(Collected data)
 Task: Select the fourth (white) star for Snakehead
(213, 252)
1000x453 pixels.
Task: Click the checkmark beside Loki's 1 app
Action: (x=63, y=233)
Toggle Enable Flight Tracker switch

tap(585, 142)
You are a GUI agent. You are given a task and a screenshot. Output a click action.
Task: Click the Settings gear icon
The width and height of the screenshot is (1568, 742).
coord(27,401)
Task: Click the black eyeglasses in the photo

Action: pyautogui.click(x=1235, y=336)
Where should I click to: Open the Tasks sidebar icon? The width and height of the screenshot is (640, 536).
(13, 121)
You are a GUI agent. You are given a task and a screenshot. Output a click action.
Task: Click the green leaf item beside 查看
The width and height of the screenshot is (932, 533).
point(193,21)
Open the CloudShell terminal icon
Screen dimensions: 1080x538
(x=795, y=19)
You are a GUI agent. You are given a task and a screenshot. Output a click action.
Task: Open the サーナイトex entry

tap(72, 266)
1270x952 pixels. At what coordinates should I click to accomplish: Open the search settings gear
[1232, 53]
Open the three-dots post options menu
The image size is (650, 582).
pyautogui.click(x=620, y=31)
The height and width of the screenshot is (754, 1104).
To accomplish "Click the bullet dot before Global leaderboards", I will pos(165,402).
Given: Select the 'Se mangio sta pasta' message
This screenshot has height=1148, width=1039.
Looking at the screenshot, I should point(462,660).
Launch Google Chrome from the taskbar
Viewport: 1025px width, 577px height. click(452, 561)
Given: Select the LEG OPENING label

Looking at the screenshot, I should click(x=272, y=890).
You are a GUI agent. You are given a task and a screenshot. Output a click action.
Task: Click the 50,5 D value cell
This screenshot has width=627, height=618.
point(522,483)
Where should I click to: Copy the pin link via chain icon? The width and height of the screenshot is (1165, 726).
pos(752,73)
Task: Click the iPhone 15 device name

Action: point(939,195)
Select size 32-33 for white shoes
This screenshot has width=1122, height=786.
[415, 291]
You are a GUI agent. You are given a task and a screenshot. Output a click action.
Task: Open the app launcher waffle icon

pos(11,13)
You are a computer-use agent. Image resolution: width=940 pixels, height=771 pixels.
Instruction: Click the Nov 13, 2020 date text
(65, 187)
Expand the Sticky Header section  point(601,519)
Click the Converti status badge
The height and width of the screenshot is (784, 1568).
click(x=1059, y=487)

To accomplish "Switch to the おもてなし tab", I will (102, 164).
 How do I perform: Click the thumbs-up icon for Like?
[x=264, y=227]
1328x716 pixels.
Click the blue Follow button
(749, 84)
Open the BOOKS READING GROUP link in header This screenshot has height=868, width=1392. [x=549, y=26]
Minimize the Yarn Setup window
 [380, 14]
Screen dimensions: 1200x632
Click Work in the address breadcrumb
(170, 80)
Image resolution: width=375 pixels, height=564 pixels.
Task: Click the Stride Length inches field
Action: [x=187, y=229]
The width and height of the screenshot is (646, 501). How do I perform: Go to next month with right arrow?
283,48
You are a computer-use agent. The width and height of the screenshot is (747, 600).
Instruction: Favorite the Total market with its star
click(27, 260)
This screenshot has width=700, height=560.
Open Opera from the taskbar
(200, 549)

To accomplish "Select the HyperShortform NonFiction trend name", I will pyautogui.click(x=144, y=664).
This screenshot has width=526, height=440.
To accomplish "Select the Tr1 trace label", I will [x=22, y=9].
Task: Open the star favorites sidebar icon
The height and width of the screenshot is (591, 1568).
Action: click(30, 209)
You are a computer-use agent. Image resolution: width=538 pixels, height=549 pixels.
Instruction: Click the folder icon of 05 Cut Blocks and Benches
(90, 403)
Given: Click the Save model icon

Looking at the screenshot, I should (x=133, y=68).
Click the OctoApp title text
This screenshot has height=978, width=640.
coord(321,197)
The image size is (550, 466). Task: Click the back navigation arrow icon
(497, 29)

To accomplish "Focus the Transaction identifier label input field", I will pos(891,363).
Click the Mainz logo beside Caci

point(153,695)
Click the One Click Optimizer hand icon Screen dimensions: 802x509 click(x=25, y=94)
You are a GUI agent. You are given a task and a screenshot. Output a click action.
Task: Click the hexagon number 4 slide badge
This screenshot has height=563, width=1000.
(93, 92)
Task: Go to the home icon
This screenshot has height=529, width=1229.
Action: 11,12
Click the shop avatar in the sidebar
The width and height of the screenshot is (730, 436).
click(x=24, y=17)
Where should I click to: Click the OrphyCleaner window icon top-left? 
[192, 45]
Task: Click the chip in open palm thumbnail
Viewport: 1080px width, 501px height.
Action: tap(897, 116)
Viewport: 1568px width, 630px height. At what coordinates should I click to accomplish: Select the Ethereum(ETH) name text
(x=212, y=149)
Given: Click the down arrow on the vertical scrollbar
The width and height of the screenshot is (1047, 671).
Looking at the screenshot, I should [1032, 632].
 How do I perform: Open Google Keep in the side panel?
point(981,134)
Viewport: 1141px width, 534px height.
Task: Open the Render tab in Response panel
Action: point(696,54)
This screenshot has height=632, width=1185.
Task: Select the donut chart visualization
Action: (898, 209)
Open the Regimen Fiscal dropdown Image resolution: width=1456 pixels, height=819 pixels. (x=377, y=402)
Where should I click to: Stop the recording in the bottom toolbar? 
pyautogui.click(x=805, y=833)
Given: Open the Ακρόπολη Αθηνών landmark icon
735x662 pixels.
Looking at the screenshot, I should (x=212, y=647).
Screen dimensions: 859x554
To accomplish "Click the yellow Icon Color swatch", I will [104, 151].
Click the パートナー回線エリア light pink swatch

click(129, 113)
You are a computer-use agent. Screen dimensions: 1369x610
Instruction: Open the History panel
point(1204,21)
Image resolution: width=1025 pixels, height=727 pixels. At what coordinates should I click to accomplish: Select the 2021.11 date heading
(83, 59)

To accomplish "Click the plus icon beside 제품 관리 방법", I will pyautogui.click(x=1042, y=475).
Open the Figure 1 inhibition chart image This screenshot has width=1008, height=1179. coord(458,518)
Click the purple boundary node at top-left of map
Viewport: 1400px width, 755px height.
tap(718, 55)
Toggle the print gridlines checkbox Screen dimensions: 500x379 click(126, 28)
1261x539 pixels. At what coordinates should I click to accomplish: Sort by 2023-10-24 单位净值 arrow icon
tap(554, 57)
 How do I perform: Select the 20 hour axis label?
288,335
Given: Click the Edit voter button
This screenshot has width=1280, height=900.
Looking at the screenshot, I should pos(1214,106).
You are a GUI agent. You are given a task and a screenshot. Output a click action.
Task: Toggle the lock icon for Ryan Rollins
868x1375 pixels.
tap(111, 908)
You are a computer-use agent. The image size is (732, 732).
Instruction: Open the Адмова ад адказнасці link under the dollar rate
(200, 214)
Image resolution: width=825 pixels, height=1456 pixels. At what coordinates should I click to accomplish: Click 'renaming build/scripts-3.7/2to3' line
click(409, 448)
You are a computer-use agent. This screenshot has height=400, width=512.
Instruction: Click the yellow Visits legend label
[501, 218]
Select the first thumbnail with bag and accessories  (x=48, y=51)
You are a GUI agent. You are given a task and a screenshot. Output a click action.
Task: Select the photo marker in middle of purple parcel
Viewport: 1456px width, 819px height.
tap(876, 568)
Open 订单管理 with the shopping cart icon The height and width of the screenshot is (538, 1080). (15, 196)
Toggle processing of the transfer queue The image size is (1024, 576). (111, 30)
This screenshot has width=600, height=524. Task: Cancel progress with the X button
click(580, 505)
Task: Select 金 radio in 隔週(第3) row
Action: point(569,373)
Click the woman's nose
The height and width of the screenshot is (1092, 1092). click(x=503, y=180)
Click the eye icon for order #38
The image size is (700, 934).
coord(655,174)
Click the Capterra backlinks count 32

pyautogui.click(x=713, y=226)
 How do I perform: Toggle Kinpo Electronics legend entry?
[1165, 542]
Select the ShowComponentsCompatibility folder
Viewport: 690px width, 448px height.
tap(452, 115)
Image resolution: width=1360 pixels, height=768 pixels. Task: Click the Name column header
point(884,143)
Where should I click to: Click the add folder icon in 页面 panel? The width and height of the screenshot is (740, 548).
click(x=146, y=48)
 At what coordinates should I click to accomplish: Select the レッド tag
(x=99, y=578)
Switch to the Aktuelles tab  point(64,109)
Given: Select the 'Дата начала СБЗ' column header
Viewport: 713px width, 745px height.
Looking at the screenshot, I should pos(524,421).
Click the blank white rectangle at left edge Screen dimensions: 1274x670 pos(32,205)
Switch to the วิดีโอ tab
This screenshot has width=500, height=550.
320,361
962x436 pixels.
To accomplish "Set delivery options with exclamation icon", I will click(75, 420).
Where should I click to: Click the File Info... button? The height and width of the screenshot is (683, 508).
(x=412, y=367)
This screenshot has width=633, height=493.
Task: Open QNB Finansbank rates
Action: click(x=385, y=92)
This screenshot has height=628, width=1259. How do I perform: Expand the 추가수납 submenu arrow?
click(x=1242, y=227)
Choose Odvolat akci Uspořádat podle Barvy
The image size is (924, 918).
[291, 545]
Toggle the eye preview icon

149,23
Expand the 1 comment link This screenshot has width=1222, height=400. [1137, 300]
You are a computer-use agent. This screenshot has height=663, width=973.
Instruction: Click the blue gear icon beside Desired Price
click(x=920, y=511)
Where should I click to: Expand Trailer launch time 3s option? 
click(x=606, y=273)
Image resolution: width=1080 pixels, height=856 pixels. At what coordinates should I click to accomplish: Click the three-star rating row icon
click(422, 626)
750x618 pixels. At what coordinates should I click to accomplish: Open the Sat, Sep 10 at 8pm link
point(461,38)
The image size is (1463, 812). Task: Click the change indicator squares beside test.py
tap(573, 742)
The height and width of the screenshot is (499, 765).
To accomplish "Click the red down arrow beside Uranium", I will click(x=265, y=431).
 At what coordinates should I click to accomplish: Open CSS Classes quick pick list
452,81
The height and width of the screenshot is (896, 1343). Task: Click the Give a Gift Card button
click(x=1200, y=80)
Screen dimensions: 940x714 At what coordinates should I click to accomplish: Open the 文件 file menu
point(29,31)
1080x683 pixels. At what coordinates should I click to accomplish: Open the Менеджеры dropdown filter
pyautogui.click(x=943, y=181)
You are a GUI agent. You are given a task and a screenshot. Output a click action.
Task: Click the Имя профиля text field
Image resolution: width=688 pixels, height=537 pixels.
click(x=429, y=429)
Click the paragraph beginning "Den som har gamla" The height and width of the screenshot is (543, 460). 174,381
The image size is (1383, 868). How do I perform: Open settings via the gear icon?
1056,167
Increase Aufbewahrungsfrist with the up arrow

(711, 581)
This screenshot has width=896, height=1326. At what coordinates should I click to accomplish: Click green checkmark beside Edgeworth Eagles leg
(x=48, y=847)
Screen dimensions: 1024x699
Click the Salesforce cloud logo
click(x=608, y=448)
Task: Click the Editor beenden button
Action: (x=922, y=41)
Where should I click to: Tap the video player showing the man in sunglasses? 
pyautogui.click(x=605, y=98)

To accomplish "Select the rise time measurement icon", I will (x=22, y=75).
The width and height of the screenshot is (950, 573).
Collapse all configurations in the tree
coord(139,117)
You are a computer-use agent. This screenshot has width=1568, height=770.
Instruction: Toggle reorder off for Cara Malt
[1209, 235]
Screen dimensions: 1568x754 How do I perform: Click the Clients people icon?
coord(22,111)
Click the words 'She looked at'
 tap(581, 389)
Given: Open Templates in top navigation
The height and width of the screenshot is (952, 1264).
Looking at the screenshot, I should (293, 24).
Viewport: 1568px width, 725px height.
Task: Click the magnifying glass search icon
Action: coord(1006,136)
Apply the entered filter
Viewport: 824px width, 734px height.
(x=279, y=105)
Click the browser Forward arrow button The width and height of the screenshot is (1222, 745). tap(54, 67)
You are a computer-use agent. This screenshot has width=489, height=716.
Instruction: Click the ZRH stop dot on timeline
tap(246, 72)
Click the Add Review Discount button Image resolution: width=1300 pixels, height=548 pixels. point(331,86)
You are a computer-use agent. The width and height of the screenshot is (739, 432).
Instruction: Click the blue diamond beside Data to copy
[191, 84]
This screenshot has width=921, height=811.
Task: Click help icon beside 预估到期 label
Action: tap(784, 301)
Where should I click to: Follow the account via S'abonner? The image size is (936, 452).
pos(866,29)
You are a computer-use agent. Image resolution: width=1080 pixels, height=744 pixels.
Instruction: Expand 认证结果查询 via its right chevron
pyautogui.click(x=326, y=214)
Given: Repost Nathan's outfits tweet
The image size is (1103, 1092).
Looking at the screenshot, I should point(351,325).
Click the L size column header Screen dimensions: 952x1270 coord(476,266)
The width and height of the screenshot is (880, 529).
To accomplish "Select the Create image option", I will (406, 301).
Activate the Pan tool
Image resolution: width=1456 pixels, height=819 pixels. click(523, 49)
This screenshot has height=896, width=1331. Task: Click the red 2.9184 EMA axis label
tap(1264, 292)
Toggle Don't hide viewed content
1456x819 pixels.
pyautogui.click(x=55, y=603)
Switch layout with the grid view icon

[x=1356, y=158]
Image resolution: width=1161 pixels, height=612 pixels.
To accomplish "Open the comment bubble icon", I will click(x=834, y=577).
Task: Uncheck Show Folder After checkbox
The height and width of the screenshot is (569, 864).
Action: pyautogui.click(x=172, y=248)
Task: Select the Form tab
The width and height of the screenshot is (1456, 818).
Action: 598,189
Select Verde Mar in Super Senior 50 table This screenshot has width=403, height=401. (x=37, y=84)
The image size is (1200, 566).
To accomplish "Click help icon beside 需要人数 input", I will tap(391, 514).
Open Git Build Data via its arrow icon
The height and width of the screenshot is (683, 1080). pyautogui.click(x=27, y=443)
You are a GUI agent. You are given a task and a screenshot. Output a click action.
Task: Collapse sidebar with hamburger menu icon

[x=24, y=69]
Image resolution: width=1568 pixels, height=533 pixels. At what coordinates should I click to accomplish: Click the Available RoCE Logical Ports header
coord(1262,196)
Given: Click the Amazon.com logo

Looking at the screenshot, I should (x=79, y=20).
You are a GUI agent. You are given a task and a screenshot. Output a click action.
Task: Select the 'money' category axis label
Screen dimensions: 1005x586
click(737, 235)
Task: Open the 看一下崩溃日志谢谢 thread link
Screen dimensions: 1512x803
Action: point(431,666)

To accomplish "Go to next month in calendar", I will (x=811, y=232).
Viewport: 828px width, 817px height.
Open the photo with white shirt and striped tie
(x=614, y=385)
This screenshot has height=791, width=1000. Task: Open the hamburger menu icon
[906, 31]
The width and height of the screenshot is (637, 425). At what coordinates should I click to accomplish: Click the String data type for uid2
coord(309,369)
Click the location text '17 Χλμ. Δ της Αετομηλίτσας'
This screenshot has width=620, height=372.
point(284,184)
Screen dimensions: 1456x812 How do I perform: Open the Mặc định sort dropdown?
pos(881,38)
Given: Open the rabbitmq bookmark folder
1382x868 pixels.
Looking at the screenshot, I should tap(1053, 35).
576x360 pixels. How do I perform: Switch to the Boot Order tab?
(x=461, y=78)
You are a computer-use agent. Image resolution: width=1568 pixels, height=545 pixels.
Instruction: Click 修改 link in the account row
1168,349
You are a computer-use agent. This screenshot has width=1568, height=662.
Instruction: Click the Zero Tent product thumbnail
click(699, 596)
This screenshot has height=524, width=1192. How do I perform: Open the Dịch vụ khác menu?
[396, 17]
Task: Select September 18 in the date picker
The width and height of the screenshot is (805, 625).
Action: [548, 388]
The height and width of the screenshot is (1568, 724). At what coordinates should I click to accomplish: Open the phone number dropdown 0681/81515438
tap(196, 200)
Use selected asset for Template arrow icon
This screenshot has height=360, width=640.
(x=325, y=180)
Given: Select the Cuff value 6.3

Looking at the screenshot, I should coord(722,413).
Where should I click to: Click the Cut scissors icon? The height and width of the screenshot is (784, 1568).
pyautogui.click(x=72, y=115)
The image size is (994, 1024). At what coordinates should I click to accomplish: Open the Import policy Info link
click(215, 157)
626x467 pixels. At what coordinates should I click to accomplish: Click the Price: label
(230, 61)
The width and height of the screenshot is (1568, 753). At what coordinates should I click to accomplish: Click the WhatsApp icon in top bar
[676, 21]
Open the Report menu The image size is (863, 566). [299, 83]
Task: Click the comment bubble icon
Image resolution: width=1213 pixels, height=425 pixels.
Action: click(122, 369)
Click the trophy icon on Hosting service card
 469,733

__Assignment__.
How many lines of these entries hold the string "comment"? Answer with the number alone.

__Output below__.
3